Why does it matter? Because GLP-1 medication management is not static. Your dose changes. Your caloric intake changes. Your protein targets change. Your micronutrient risks change — particularly for vitamins B12, D, iron, calcium and zinc, which can become depleted when food intake drops significantly over months. Without structured monitoring and adjustment, the gaps compound.
A systematic review from the University of Newcastle, published in January 2026, examined 41 randomised controlled trials of GLP-1 and GIP medications — involving more than 50,000 participants. The researchers found that only two of those 41 trials even assessed or reported what participants were actually eating. The nutrition side of weight loss medication is, as the researchers put it, "largely unknown territory" in the trial data. You deserve better than that.
Your prescribing doctor has done exactly the right thing in initiating your medication. A dietitian's role is to complete the clinical picture — personalised protein targets based on your actual body composition, regular review as your dose changes, practical food guidance for the days when eating feels impossible, and monitoring of nutritional status over time. This is not about eating less or dieting harder. It's about eating smarter within the appetite window your medication creates.

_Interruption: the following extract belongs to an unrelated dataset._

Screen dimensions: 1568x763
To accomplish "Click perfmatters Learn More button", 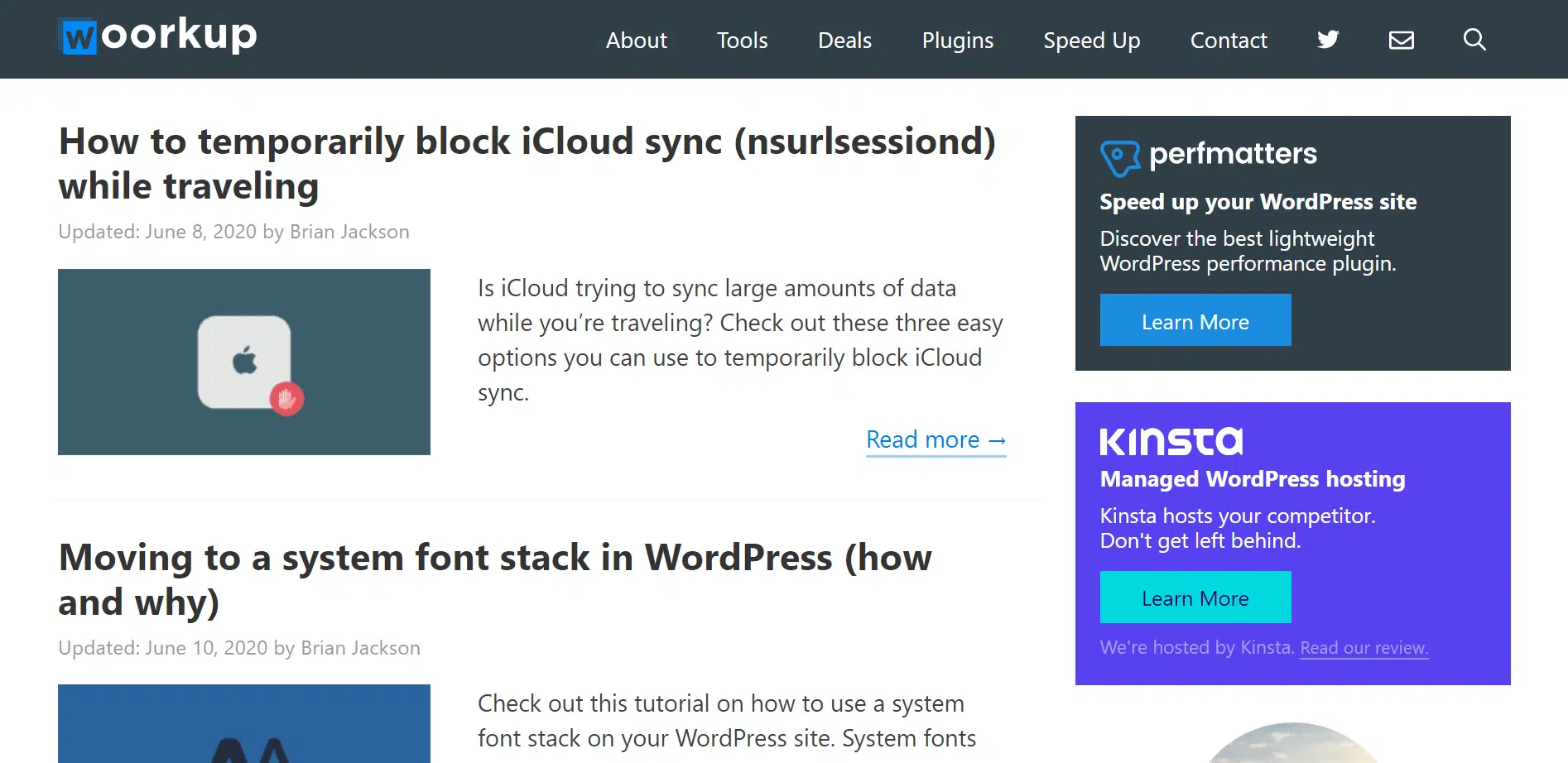I will point(1195,321).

Ready to Protect Your Muscle While You Lose Weight?
Your Nutrition Pro specialises in supporting patients on weight loss medications with evidence-based, food-first nutrition plans — personalised to your dose, your body, and your lifestyle.
Frequently Asked Questions
Q: Does Ozempic cause muscle loss?
A: Yes — clinical trial data shows approximately 30–39% of total weight lost on semaglutide (Ozempic, Wegovy) is lean mass, not fat. However, the degree of muscle loss is largely preventable with adequate protein intake (1.2–1.6g per kg body weight daily) and regular resistance training. Dietitian-led nutrition support significantly improves muscle preservation outcomes.

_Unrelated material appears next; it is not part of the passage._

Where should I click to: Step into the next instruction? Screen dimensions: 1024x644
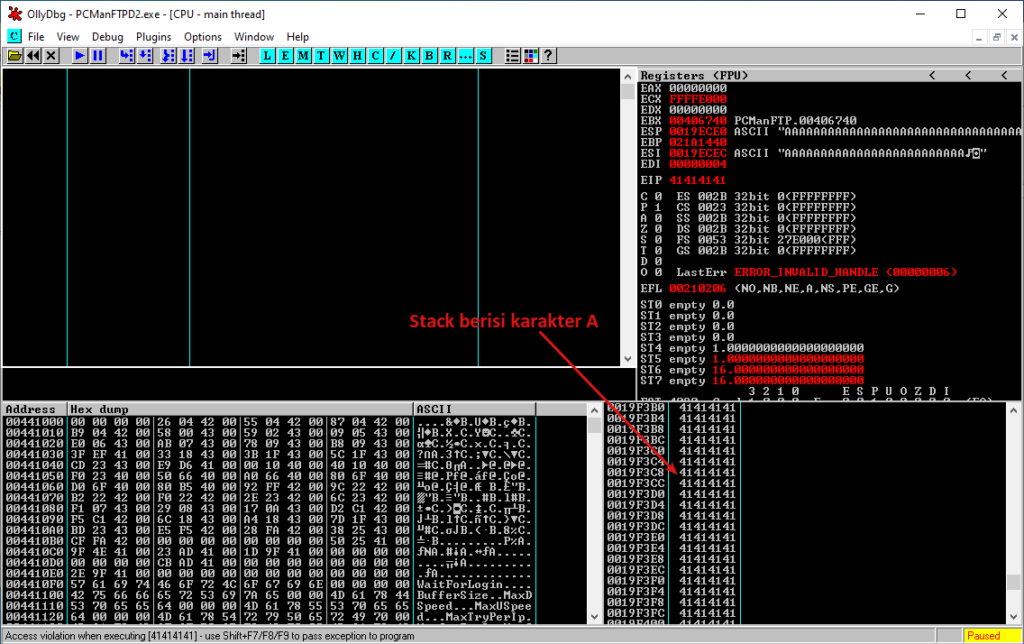(125, 55)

Q: How do I stop losing muscle on Wegovy or Mounjaro?
A: The two most evidence-based strategies are: (1) meeting your daily protein target (1.2–1.6g per kg body weight), prioritising protein-dense foods at every meal; and (2) doing resistance training 2–4 times per week. A dietitian can calculate your personalised protein target and design a practical eating plan that works with your reduced appetite.

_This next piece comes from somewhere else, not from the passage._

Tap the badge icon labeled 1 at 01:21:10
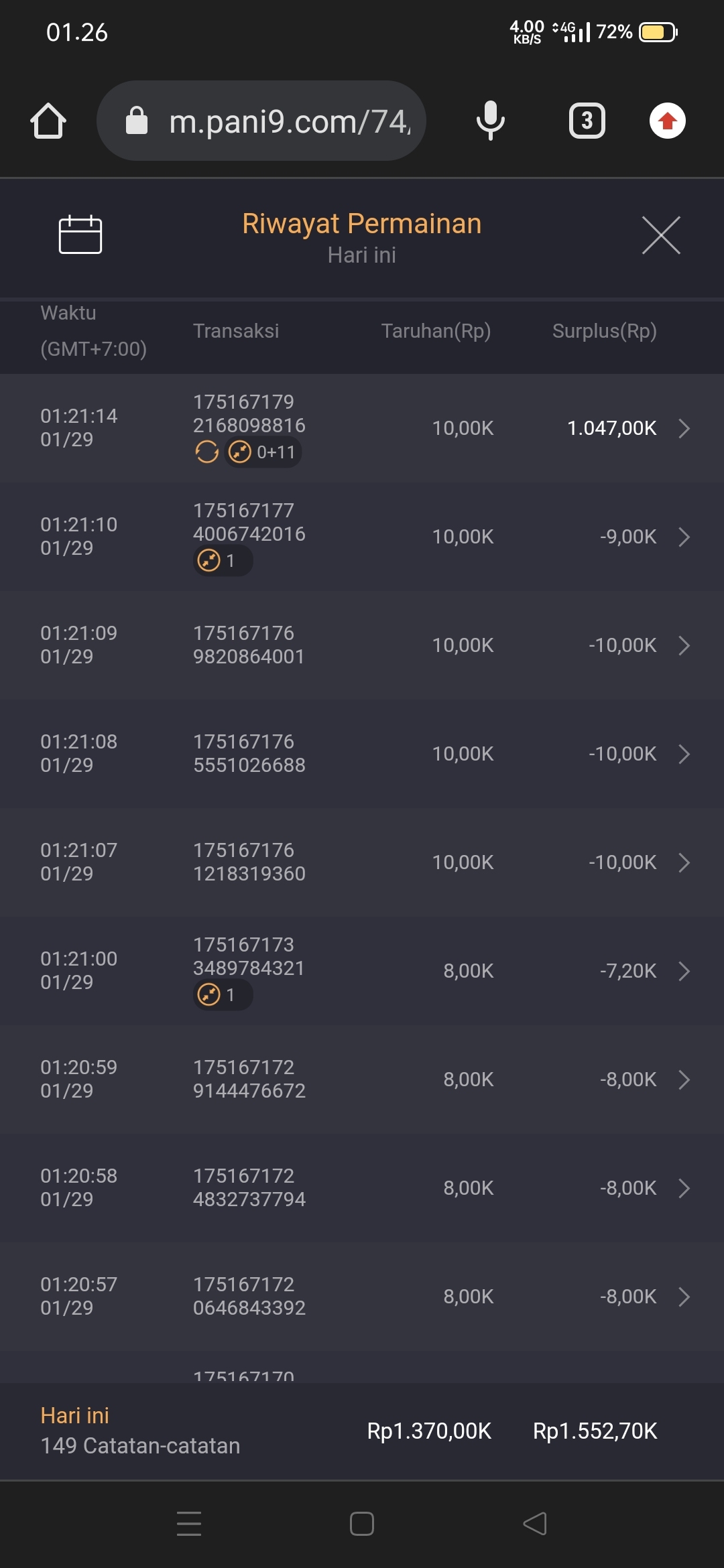The image size is (724, 1568). 223,560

Q: How much protein should I eat on semaglutide?
A: Current 2026 guidance recommends 1.2–1.6 grams of protein per kilogram of body weight per day during active weight loss on GLP-1 medications. For a 90kg person, that's 108–144g of protein daily. Most GLP-1 users are eating far less — around 53g per day — creating a significant muscle-loss risk.
Q: Is muscle loss on GLP-1 medications dangerous?
A: Significant lean mass loss carries long-term health risks including reduced metabolic rate (making weight regain more likely), weaker bones, reduced functional strength, and poorer recovery from injury or illness. 2026 Stanford Medicine research found GLP-1-associated muscle changes impair post-injury recovery. These risks are why dietitian support alongside your medication is considered best practice.
A: Dietitians Australia's 2026 position is that weight loss medication prescriptions should come with a dietitian referral. Evidence shows dietitian involvement reduces medication discontinuation by 5–10% and significantly improves body composition outcomes. As doses change and intake drops, personalised nutrition monitoring protects nutritional status and muscle mass over time.
Q: What foods are best to eat on GLP-1 medications to protect muscle?
A: Prioritise high-protein, small-volume foods: Greek yoghurt, eggs, cottage cheese, canned fish, chicken breast, tofu, edamame, and legumes. Eat protein first at every meal. On low-appetite days, liquid protein sources (Greek yoghurt smoothies, fortified milk) help maintain targets without requiring large volumes of food.